Assigned task >> The line with "You are a GUI", the line with "Viewport: 1379px width, 862px height.", and all lines between them in the material below: return these exactly, and no others.

The records >>
◆ ◆ ◆
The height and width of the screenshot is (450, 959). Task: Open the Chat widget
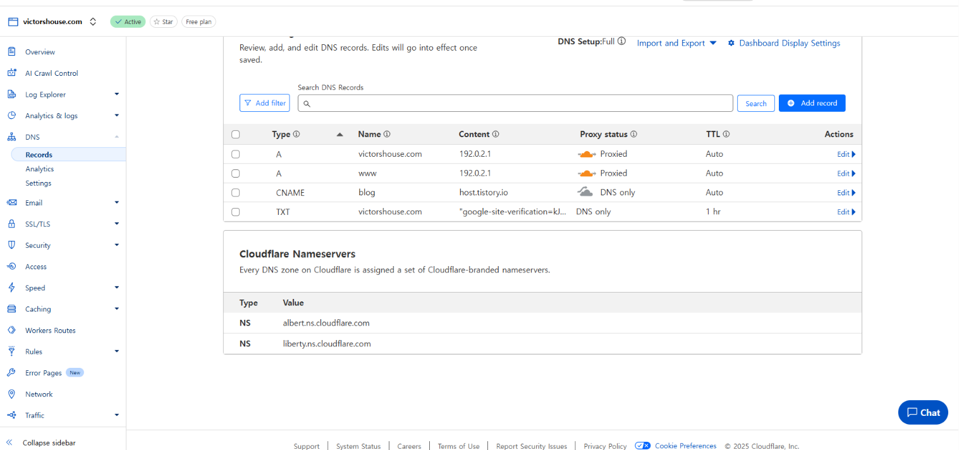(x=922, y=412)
◆ ◆ ◆
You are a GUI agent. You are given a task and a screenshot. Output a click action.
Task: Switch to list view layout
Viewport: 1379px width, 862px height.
◆ ◆ ◆
Exercise response >>
You are a GUI agent. You are given a task and a screenshot. Output a click action.
Task: Switch to list view layout
Viewport: 1379px width, 862px height.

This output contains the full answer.